Hey Clay!: early projects and shared making
We’ve been a Hey Clay! venue. In 2018 and 2019, that took the form of two public projects: a large-scale workshop at Duke Studios, and our first open day in the new studio space. Both sat within a period of rapid change, experimentation, and public-facing work.
Hey Clay! is a national initiative led by the Crafts Council, forming part of the BBC Get Creative campaign. It offers free opportunities for people to work with clay. In both cases, we adopted a format that prioritised access, collaboration, and curiosity over finished outcomes. Our Hey Clay! projects also represent the only arts funding the studio has received. Everything else has been built without that support, which gives those projects a wider context when looking back.
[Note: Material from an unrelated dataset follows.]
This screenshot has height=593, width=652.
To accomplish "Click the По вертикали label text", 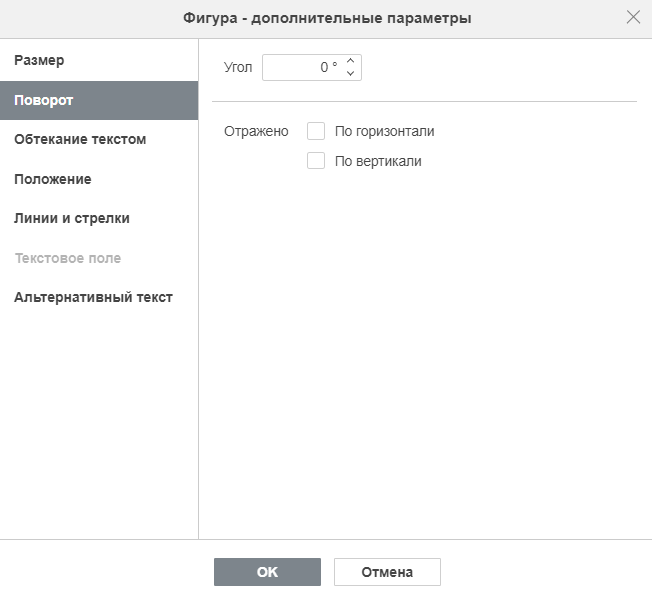I will tap(378, 161).
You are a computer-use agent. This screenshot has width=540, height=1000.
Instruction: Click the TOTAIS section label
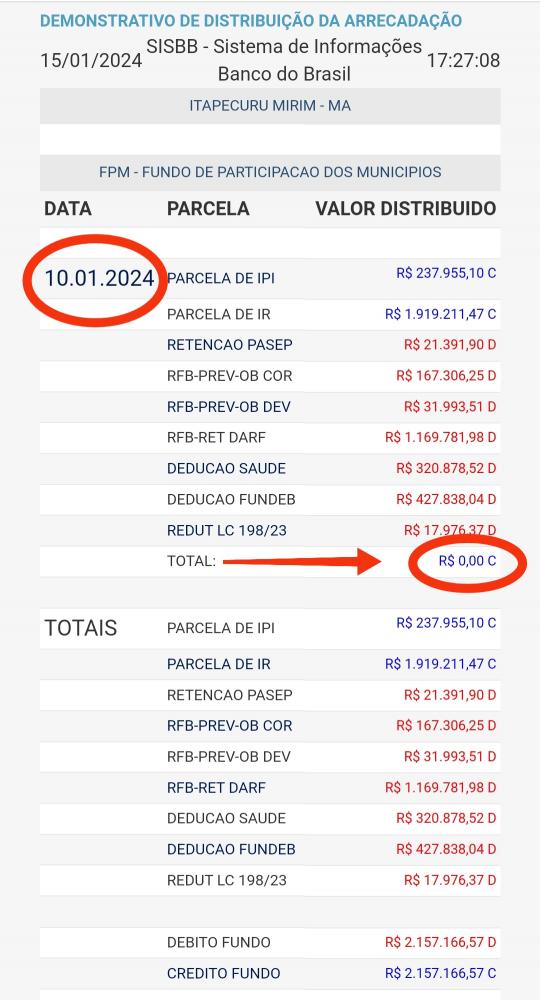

What stands out most from that time is the sense of buoyancy around the studio. There was a feeling of momentum, and of being watched with generosity as things took shape. People who had attended earlier workshops returned as volunteers. Colleagues I’d worked alongside in previous roles stepped in to help run sessions. The support was practical, hands-on, and rooted in trust - people quite literally putting their time and energy behind the studio at a point when it mattered.
Both projects focused on scale. At Duke Studios, and later in the new space on Carlisle Road, participants worked collaboratively to build pots at different sizes - small, medium, and large. The emphasis wasn’t on individual ownership or refinement, but on negotiation: how forms grow, how decisions shift when multiple hands are involved, and how clay behaves when pushed beyond the familiar. Surfaces carried the traces of many people - subtle marks left by different fingertips, layered over time.
From a teaching perspective, these projects brought together different strands of my experience. They drew on approaches I’d developed teaching foundation studies - environments where learning happens through intensity, constraint, and experimentation - and placed them into a more open, public setting. There was a sense of productive play at work, but it was grounded in material knowledge and attention rather than novelty.
More than 80 people took part across the open day alone, supported by a dedicated team of volunteers. It was an early opportunity to test how the new studio might function as a shared space - not just for courses, but for collective making at scale.
Those projects were shaped by a particular set of conditions: public funding, a moment of transition, and a network of people willing to show up. They don’t represent a model we’ve tried to replicate often. The studio has moved towards more sustained, day-to-day forms of learning. Still, that period remains important. It showed what becomes possible when timing, support, and collective effort briefly align.
I’ve always enjoyed that kind of live, large-scale work. It brings a different energy into the studio and asks different things of both material and people. It’s something I still think about, even as the studio continues to evolve in other directions.